Look below for the line containing "Identify the click" and the line containing "Əlaqə (329, 2358)"; repeat exactly those two lines and all lines between them, and nothing else.
== DATA EXCERPTS ==
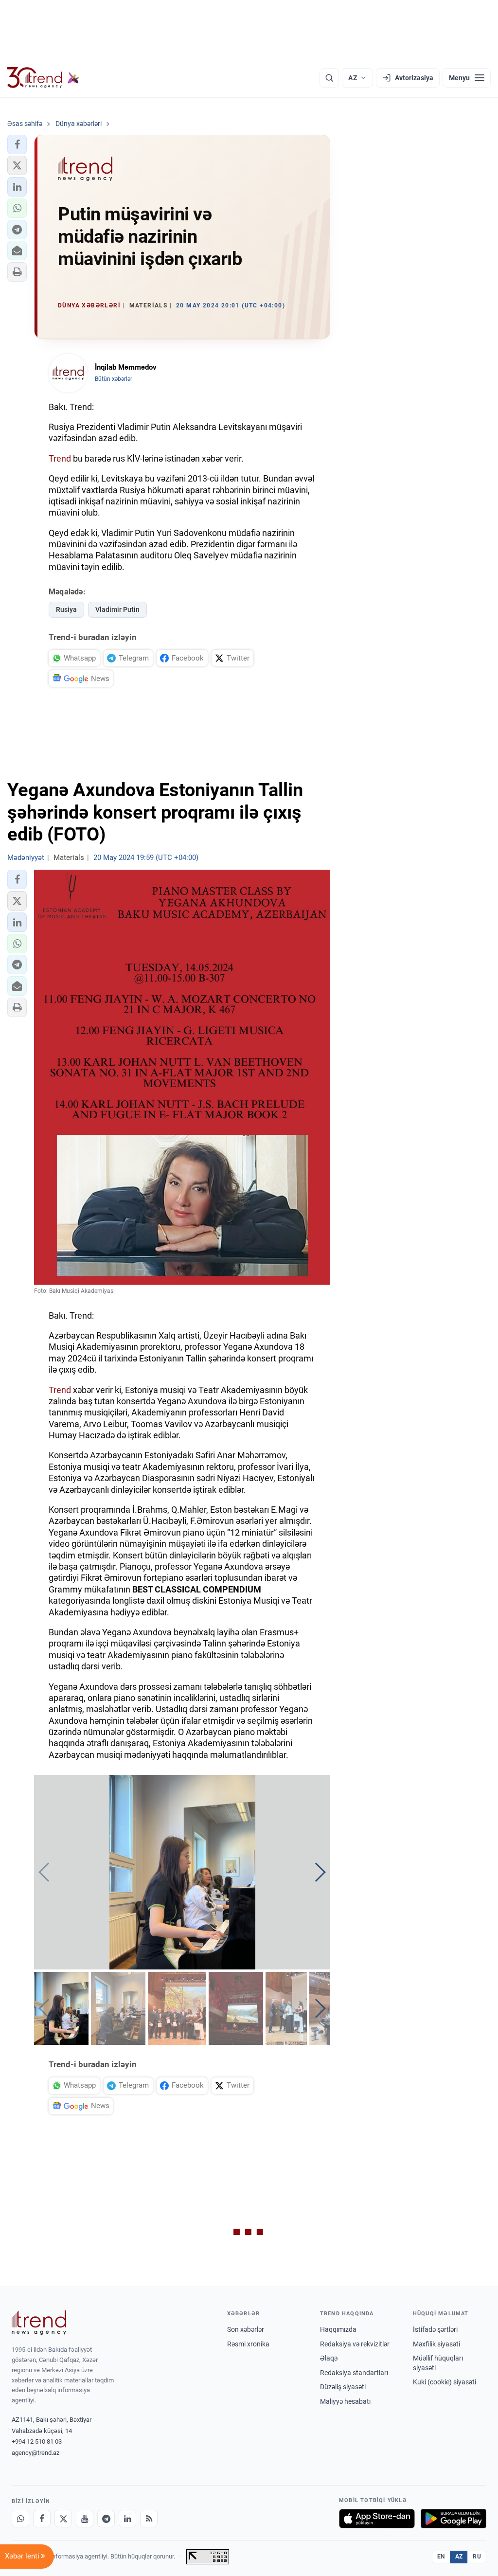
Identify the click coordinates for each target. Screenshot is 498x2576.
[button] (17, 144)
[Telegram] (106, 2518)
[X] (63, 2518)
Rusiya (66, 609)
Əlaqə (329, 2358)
===
== DATA EXCERPTS ==
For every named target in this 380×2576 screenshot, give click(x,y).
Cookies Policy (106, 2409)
===
§ **EXERCISE RESPONSE**
Identify the click coordinates for each target. Screenshot is 498x2576.
[button] (17, 144)
[Telegram] (106, 2518)
[X] (63, 2518)
Rusiya (66, 609)
Əlaqə (329, 2358)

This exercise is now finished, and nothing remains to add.